One of the best things about investing is that there's no single "right" way to do it, so different people can find stocks attractive or unattractive for different reasons. That's the story when you compare energy stocks like Chevron (CVX -0.08%) and Devon Energy (DVN -0.82%). Conservative dividend investors will probably hate Devon and love Chevron, while more aggressive investors might take the opposite view. Here's what you need to know before buying either of these stocks.

The tortoise

Chevron, despite operating in the highly cyclical energy sector, is a dividend stock that even highly conservative investors can comfortably own. There's one number that speaks volumes about its approach -- the 36 consecutive years of annual dividend increases it has amassed. A company doesn't build a record like that by accident; it is clear evidence that management believes in rewarding investors through thick and thin.

A big piece of the story here is that Chevron is an integrated oil major. That means that it operates on a global scale and across the entire energy value chain, with drilling, pipeline, and refining operations. This helps to provide balance to its business, with downstream operations (refining) often benefiting from low energy prices that hinder its upstream business (drilling). On top of this, Chevron also has a rock-solid balance sheet.

CVX Debt to Equity Ratio Chart

CVX Debt to Equity Ratio data by YCharts

That last point is a vital one to understand, because it is what allows Chevron to sustain its business and dividend through bad oil markets. Specifically, at the start of 2020 the company's debt-to-equity ratio was around 0.2 times, a modest figure for any company. When the coronavirus pandemic led to an oil downturn, driven by reduced demand as economies around the world effectively shut down to slow the spread of the illness, the debt-to-equity ratio roughly doubled. Leaning on the balance sheet for cash during tough times allowed the company to continue to pay the dividend and invest in its business. Now that oil prices have recovered, Chevron's debt-to-equity ratio is back down to roughly 0.15 times.

Chevron is not an exciting oil company, and that's the point. If you are looking for energy exposure but don't like risk, it is a solid dividend-paying option. The yield is 3.6% today.

The hare

At the other side of the spectrum is Devon Energy, which is offering investors a dividend yield of 9.5% today. The problem is that you just can't count on that dividend, noting that it has been cut in each of the last two quarters. The key to fully understanding that information, however, is that the dividend cuts are by design because Devon Energy has a variable dividend policy.

To simplify things, Devon pays a small but sustainable dividend that it augments with a dividend tied to business performance.
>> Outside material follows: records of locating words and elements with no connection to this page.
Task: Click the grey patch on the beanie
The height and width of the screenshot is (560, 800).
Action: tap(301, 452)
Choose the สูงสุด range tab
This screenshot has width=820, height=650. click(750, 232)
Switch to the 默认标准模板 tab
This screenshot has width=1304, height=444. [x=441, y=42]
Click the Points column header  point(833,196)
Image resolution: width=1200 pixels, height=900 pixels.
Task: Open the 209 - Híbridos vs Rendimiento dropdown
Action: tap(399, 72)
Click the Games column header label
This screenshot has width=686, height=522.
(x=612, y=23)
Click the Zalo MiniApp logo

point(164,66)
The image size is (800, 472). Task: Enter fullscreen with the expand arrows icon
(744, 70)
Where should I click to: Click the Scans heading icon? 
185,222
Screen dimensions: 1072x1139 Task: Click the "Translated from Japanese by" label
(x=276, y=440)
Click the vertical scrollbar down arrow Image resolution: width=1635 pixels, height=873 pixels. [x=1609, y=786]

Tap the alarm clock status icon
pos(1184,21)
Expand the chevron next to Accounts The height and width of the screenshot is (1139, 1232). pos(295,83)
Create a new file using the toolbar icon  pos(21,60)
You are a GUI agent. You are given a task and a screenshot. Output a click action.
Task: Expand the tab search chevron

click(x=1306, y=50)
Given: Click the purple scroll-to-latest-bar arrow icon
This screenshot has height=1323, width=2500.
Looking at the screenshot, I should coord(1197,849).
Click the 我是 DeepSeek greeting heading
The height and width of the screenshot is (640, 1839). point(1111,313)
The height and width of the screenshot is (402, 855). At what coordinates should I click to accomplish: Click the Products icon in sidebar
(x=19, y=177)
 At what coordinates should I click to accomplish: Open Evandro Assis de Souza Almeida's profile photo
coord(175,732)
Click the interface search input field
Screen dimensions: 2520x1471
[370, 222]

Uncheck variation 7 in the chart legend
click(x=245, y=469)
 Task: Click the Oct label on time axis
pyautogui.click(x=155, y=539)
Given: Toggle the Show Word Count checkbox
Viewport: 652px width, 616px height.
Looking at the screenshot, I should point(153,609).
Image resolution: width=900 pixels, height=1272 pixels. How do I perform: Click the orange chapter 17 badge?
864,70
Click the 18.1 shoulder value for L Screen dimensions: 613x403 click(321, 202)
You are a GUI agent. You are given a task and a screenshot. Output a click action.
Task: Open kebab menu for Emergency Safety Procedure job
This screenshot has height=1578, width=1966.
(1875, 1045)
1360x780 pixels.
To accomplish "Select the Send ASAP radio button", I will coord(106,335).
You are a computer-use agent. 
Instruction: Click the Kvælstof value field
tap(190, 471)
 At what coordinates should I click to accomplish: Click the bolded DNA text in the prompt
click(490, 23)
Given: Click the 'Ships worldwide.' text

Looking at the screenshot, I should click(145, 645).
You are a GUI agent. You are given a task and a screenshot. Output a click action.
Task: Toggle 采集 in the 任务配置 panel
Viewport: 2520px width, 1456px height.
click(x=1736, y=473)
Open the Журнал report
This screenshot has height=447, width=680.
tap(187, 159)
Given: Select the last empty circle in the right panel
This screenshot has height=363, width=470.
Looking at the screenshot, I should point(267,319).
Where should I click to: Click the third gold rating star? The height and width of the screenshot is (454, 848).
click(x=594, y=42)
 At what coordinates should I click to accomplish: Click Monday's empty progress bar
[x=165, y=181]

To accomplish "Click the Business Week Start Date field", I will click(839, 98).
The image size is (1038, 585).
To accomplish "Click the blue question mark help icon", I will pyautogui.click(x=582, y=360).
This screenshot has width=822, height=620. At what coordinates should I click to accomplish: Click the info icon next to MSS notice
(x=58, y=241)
In good times that will lead to huge dividend payments. When the energy sector is doing poorly (or even just less well), the dividend will end up being cut as business performance weakens. Income-focused investors trying to live off of their dividends will probably find Chevron more attractive. 

But don't completely write off Devon Energy. If you are looking to leverage your investments to the price of energy, it will be a better option than Chevron. And if you are looking to hedge your cash flow from rising energy prices (for things like gasoline and heating oil), it might be a good choice since your dividend payments will rise just as oil prices are heading higher. That would offset the "pain at the pump" you would be feeling.

DVN Dividend Per Share (Quarterly) Chart

DVN Dividend Per Share (Quarterly) data by YCharts

And Devon isn't playing fast and loose; it is a well-respected company. While its debt-to-equity ratio of around 0.6 times is notably higher than that of Chevron, it isn't so high that investors should be worried about the company's ability to survive an energy downturn. Notably, it has paid a dividend consistently since it started paying dividends in 1993. The variable dividend policy is only a couple of years old, but it increases the attractiveness of the stock for a unique set of investors.

Buy what fits your needs

Chevron and Devon Energy will attract very different types of investors, but neither is inherently a bad company or stock. It really depends on what you are looking to achieve. Chevron is a reliable and boring dividend stock that can allow income investors a reasonably comfortable way to gain exposure to the volatile energy sector. Devon Energy is going to be more unpredicatable, with dividends rising and falling along with performance. That might be a good option for aggressive investors trying to leverage themselves to energy prices, or for investors that want to hedge the energy-price risk they face in their day-to-day lives.